THE REQUEST:
Give every individual character mentioned by name in the plot summary of the article on the graphic novel Cherubs! Paradise Lost.

Cherubs! Paradise Lost is a graphic novel by Bryan Talbot who wrote the script and provided the layouts, with the finished art by Mark Stafford. The first book, or 'cantica' was published by Desperado Publishing in November 2007 and the first and second books were combined, completing the story, in a hardcover edition published by Dark Horse in 2015.

Talbot describes it as "an irreverent fast-paced supernatural comedy-adventure."

Plot
In Cantica I: Paradise lost: On the trail of the murdering archangel Abaddon, the Cherubs get stuck in the mind-numbing mediocrity of Limbo - but not for long. They escape and make it to New York City where, looking for signs and portents, they foil a mugging and are befriended by Mary, a sexy 'exotic dancer'. But she has a problem: her boss is Frankie Dracula and his vampire minions are out to kill her!

RECORD EXCERPTS:
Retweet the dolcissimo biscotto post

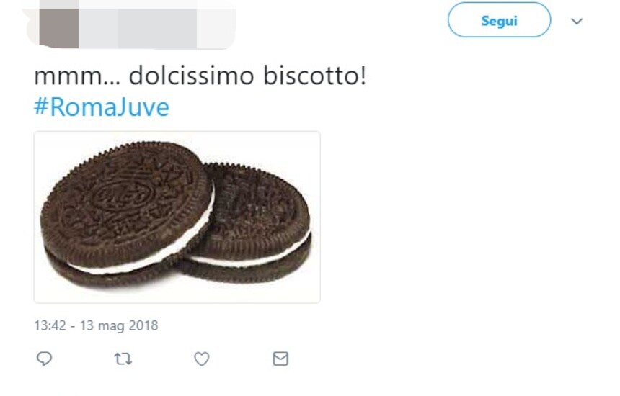(123, 359)
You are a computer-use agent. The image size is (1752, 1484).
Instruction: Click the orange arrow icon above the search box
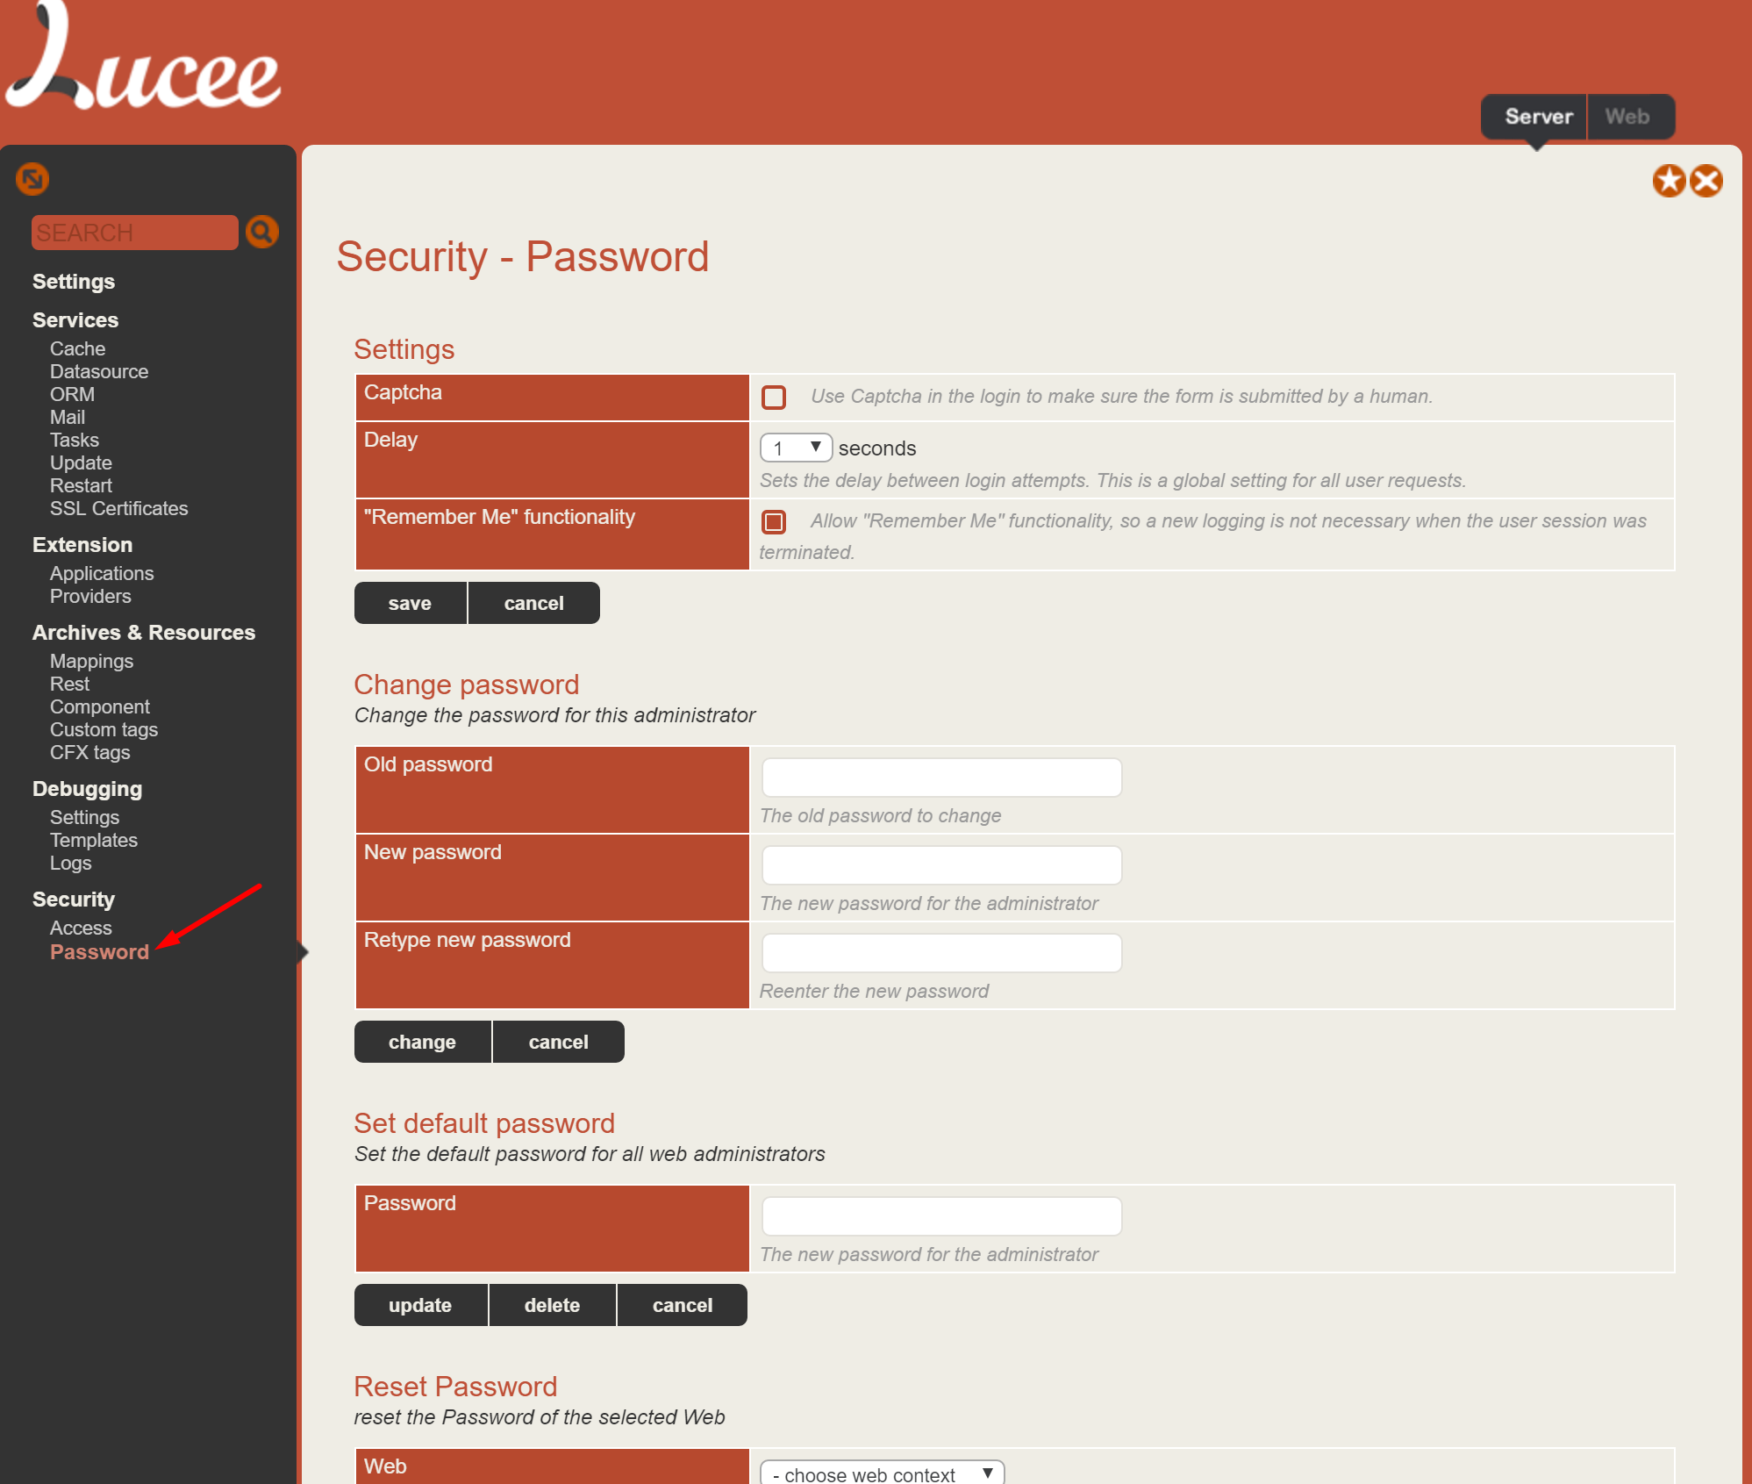[x=32, y=179]
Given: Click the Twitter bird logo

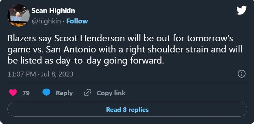Looking at the screenshot, I should coord(241,11).
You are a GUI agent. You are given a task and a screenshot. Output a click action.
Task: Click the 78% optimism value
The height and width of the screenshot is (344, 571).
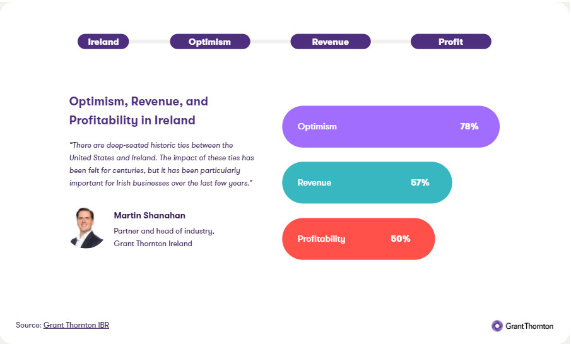click(x=469, y=126)
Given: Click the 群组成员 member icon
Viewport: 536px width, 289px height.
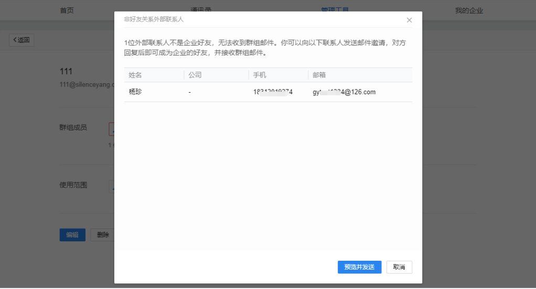Looking at the screenshot, I should point(112,129).
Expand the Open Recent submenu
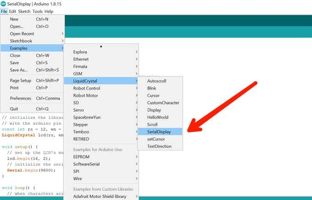The height and width of the screenshot is (200, 312). pos(33,33)
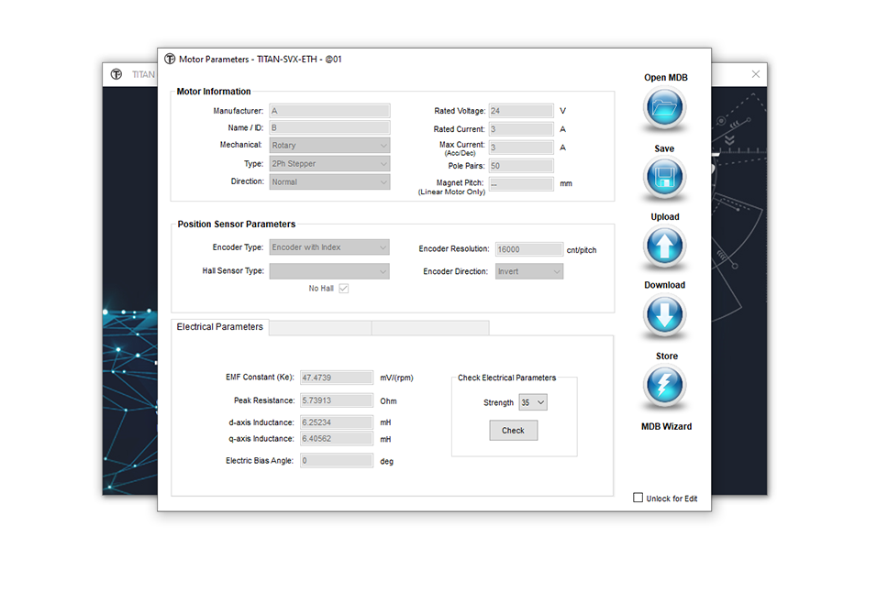
Task: Hit the Download arrow icon
Action: click(x=664, y=316)
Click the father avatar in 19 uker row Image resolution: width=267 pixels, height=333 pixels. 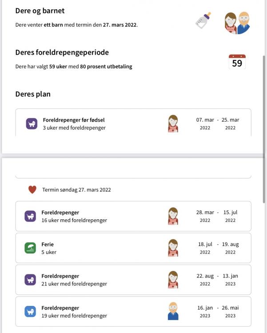(173, 311)
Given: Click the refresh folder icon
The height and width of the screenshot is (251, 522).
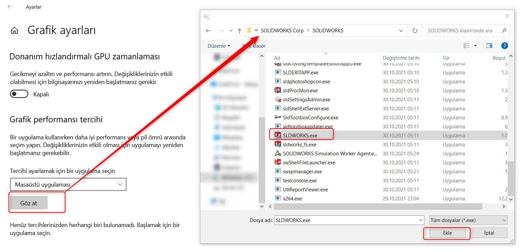Looking at the screenshot, I should click(x=415, y=31).
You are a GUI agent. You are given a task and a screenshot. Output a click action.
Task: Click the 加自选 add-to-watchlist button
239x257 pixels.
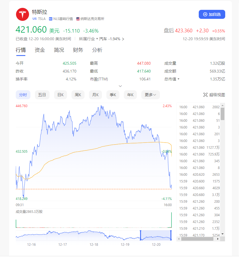tap(212, 14)
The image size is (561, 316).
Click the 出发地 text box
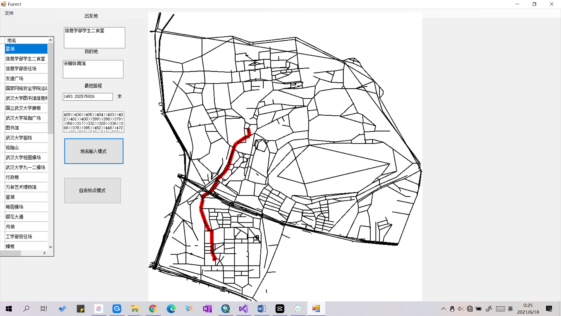coord(94,38)
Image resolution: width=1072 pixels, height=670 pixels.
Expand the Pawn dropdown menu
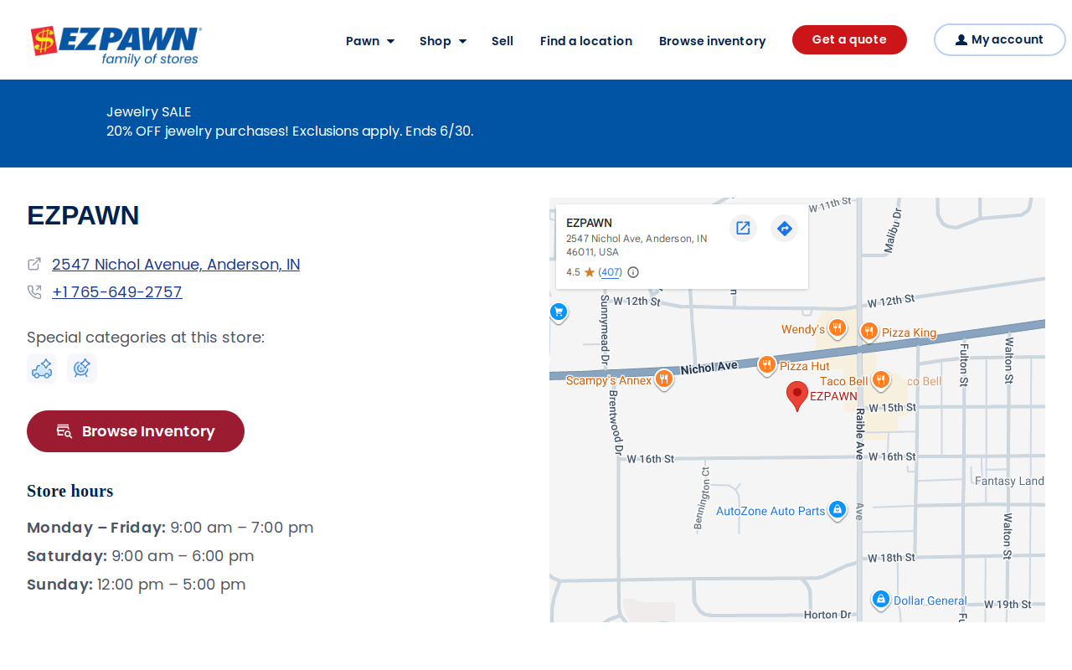tap(370, 41)
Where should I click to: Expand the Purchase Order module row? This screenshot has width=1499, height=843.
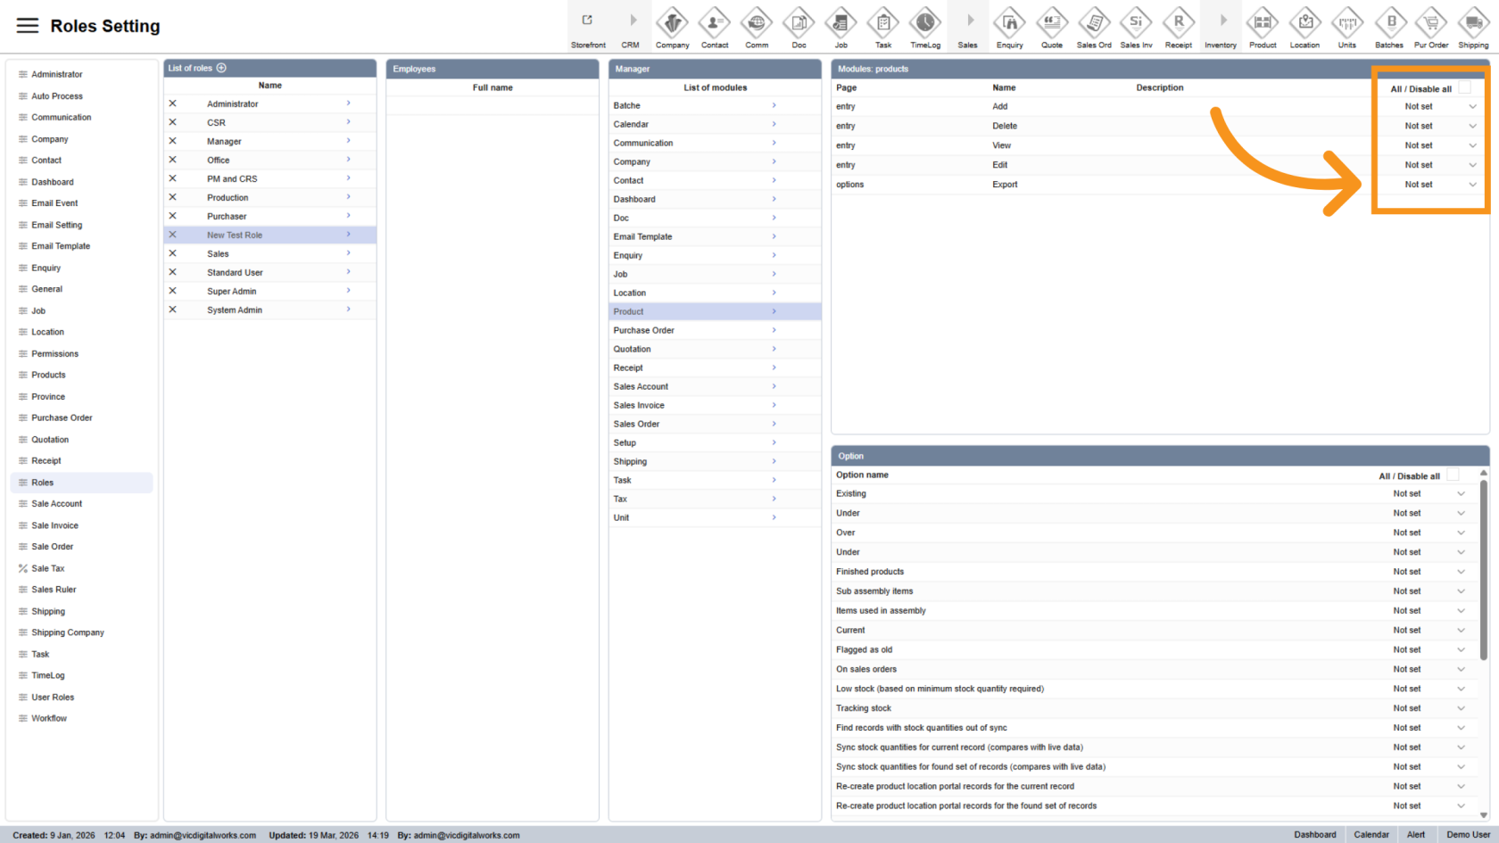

OUTPUT FOR THIS TASK:
- Abaddon
- Mary
- Frankie Dracula